PROMPT:
The records that follow are to be repeated in full, with no pictures retained.

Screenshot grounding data
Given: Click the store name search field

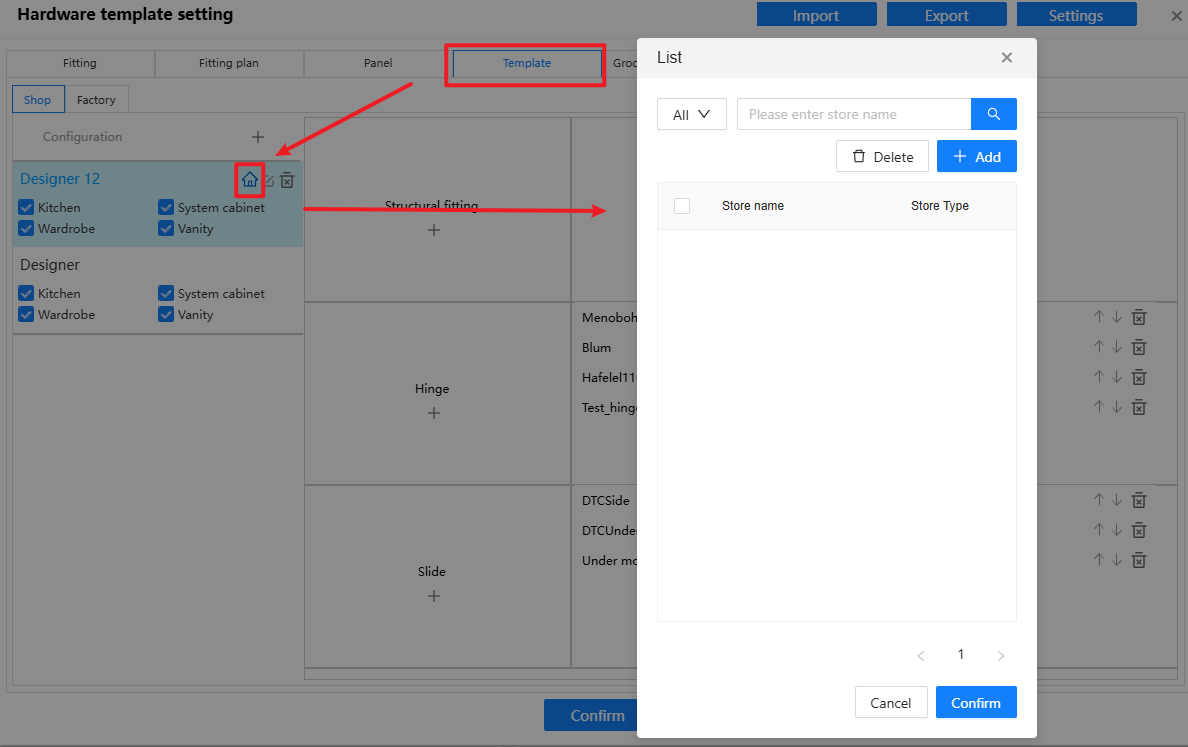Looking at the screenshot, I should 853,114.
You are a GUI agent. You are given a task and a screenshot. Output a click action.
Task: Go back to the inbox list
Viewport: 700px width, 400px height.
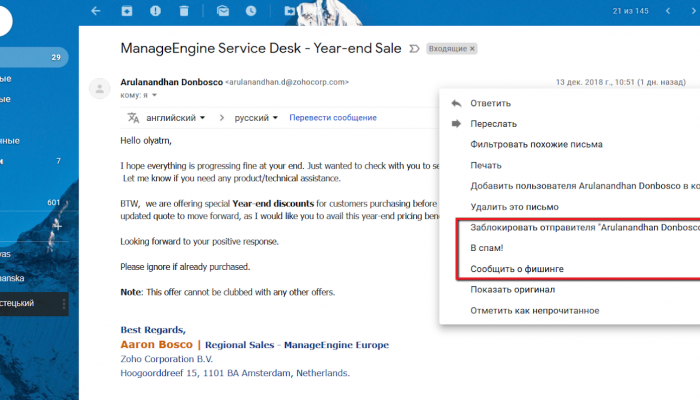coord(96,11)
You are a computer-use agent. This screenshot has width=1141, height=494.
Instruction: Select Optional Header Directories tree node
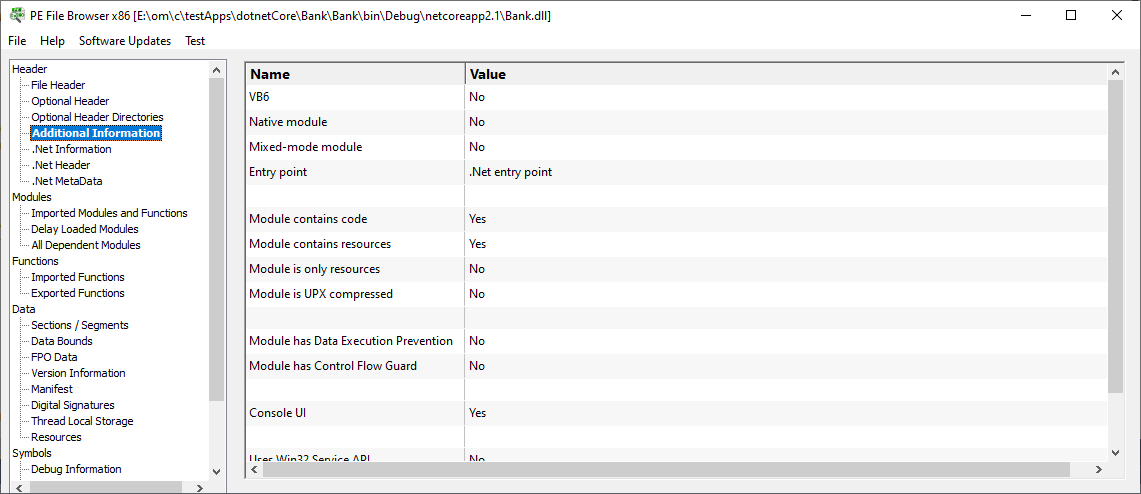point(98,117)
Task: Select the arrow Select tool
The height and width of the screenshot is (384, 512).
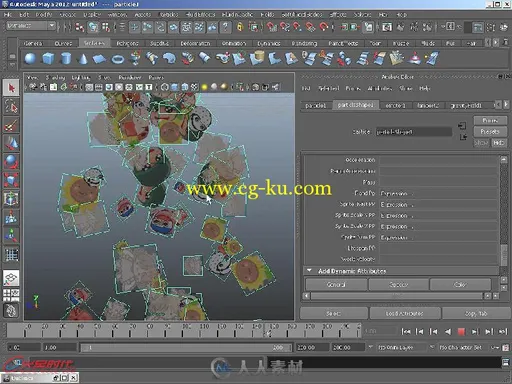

ANSWER BELOW:
Given: Click the store name search field

Looking at the screenshot, I should 853,114.
You are a GUI agent. You are given a task and a screenshot. Output a click action.
Task: Go back to the inbox list
Viewport: 700px width, 400px height.
coord(96,11)
You are a computer-use agent. This screenshot has width=1141, height=494.
Instruction: Select Optional Header Directories tree node
point(98,117)
Task: Select the arrow Select tool
The height and width of the screenshot is (384, 512).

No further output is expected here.